Creativity is a matter of predisposition? 

Wrong, because with the help of creativity techniques, anyone can become creative in becoming a casino VIP.


Is being creative only for artists and free spirits? 

Not necessarily, because creativity has very little to do with talent and disposition. 

Anyone can be creative. And creativity is not just for artists and poets: Creativity means having lots of ideas and finding better solutions. 

Creativity is important in every profession.

By the way: Creativity means first of all to think or act imaginatively or creatively – whether the result of the thought process is the solution is secondary.

The origin of the word lies in the Latin “creare”, which on the one hand means “to create”, but on the other hand also means “to select”. 

Creativity is therefore on the one hand about inventing new ideas and creating new things, but on the other hand it is also about selecting a solution or idea.

Being creative can be difficult. But maybe some of the creativity techniques presented here will help you. 

In contrast to other areas of life, the following applies to creativity techniques: Quanity before quality. 

In plain language, this means that at the beginning of the process, all ideas are accepted, no matter how crazy or strange they may sound.

Also interesting: Brain researchers have been trying for a while to locate “creativity” in a specific brain area – unsuccessfully, because so far they have only been able to determine that several brain regions are active when solving creative tasks.


Creativity techniques differ with regard to the following criteria:

  • Individual application or application in a group
  • Simple or complex
  • Small or large range
  • Untrained groups or groups rich in ideas

And not everyone can cope with every exercise.

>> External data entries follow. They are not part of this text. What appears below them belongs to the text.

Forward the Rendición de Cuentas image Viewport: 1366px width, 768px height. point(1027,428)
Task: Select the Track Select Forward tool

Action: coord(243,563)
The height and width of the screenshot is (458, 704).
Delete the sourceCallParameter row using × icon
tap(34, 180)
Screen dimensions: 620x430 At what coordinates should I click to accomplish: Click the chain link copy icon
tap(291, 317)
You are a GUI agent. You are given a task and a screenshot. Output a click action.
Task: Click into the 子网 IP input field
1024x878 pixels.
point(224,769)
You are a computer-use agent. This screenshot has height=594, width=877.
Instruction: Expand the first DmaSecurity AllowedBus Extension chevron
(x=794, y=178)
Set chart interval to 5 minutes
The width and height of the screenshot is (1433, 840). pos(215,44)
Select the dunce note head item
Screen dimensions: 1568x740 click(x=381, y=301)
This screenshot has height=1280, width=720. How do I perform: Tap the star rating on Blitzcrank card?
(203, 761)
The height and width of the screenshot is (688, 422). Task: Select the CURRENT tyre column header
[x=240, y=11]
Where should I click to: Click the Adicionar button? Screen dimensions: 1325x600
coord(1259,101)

That’s why it’s important to check what suits you. 

In any case, the techniques can help you overcome blockages or fill the void in your head with new ideas.

By the way: Even well-known methods such as brainstorming or mind mapping already count as creativity techniques.


It has been clearly proven that exercise promotes creativity. 

Researchers found this out in an experiment. They asked the participants to think of other uses for an object, such as a switch. 

The walkers had significantly more creative ideas than the participants who just stayed seated in the room. 

The scientists then tested whether it was the environment or the exercise. 

To do this, they sent a group of participants onto the treadmill. 

And lo and behold: even the treadmill runners had significantly more ideas than the seated participants.

Not only that: boredom also stimulates creativity – actually logical, because those who are bored automatically think more. 

That’s how new ideas can emerge. So put your smartphone aside and get bored – and maybe you’ll come up with something.

By the way, kneading also makes the brain more creative. 

All you need is a piece of plasticine, which you can use to create new shapes and forms. 

This way, the brain works without any pressure to perform. Make your own modeling clay: Recipe with natural ingredients)

If not, you can always try one of the following methods.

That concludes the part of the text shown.